Following the setbacks for the SDP in the series of elections and the advances of the PDS voices have been raised increasingly strongly in the SPD that the party should be able to discuss cooperation with the PDS. Schroeder's office appears to have backed a formula announced by the incoming party president Muntefering, that this issue can be decided on a state to state (Länder) basis. The SPD head in the south west state of Baden Baden, which tends to be dominated by an alliance of the CDU and the Greens, has called for "unverkrampft" exchanges with the PDS. I think that means uninhibited or unconstrained.
Although the CDU is still trying to scare the SPD into avoiding all contact with the PDS it appears that that restraint has gone and the SPD has decided in its somewhat weakened condition that for tactical reasons alone it must be able to bargain with the PDS as well as the CDU.

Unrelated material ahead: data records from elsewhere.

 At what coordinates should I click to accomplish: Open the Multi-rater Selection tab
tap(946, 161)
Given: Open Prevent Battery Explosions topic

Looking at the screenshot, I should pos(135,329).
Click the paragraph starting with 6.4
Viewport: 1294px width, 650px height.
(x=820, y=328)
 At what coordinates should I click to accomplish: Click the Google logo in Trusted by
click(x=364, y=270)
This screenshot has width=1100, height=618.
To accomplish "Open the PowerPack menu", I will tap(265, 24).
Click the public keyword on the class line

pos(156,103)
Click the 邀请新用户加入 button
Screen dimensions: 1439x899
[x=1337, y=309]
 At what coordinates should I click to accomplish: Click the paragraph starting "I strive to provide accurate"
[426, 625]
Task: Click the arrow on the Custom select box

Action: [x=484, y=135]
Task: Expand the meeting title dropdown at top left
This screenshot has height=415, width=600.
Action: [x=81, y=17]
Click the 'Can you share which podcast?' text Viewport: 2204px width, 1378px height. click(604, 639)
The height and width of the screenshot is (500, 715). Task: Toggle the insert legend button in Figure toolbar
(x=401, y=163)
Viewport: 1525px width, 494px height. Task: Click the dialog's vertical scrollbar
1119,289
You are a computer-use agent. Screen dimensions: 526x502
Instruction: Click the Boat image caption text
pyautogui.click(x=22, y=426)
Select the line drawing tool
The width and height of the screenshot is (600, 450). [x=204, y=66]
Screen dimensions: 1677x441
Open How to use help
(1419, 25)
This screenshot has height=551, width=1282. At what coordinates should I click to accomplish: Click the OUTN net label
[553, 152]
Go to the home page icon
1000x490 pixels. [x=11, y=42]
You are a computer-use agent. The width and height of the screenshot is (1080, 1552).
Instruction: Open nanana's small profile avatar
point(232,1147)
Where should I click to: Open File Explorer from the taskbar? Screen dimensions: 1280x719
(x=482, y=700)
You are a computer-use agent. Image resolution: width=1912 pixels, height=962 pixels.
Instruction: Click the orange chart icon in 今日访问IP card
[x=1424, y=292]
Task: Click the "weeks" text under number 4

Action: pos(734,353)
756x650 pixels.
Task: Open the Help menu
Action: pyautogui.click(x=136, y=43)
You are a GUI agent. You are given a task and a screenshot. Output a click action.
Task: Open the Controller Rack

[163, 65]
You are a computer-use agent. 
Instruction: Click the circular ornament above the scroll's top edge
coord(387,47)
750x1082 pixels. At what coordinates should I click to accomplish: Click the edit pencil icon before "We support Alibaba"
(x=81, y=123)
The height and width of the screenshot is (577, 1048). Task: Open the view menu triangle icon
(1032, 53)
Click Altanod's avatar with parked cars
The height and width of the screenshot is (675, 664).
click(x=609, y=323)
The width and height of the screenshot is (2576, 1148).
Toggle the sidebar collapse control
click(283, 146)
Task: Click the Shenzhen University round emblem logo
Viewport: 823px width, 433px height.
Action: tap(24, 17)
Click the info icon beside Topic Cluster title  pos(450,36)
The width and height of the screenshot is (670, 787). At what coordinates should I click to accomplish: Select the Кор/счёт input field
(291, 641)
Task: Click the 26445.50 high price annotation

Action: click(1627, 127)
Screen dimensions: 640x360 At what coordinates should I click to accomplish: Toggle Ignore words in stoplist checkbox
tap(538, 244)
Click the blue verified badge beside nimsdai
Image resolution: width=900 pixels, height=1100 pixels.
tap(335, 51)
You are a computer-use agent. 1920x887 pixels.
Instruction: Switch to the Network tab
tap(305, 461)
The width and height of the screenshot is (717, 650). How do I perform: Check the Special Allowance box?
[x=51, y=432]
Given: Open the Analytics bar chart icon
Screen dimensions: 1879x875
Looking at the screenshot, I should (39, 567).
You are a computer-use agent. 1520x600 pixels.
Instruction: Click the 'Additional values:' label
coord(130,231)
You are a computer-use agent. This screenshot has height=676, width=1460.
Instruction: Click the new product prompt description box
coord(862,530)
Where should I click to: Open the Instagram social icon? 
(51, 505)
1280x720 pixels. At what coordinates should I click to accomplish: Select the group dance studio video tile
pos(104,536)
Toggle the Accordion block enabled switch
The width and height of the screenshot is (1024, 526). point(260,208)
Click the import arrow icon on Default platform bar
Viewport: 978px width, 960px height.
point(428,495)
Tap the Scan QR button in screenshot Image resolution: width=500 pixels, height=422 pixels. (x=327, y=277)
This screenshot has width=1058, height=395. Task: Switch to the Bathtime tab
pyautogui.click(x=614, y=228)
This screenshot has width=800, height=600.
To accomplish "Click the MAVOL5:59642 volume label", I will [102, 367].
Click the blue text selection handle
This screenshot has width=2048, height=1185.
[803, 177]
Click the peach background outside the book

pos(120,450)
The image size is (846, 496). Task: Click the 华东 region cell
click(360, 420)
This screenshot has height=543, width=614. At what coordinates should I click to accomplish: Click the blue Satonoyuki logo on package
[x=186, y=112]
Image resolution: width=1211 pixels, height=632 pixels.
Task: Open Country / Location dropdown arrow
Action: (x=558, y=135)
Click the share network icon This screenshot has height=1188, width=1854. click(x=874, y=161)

Meanwhile I think I caught one suggestion that the SPD should have a strategic alliance with the shrinking FDP. Although the FDP is very much a party of economic liberalism, the formula was said to be based on an understanding between its concepts of human rights and the more social emphasis on human rights of the SPD.
Altogether German politics look a little more fluid.
If the PDS is really out of the ghetto it is not clear how much there may be a real option in the future for a more radical social democratic alliance. But at least the traditions of socialism of east Germany have indirectly been recognised as not entirely negative.This symbolic shift may be hard to define but it may signal some hope for greater social accountability in the process of European integration.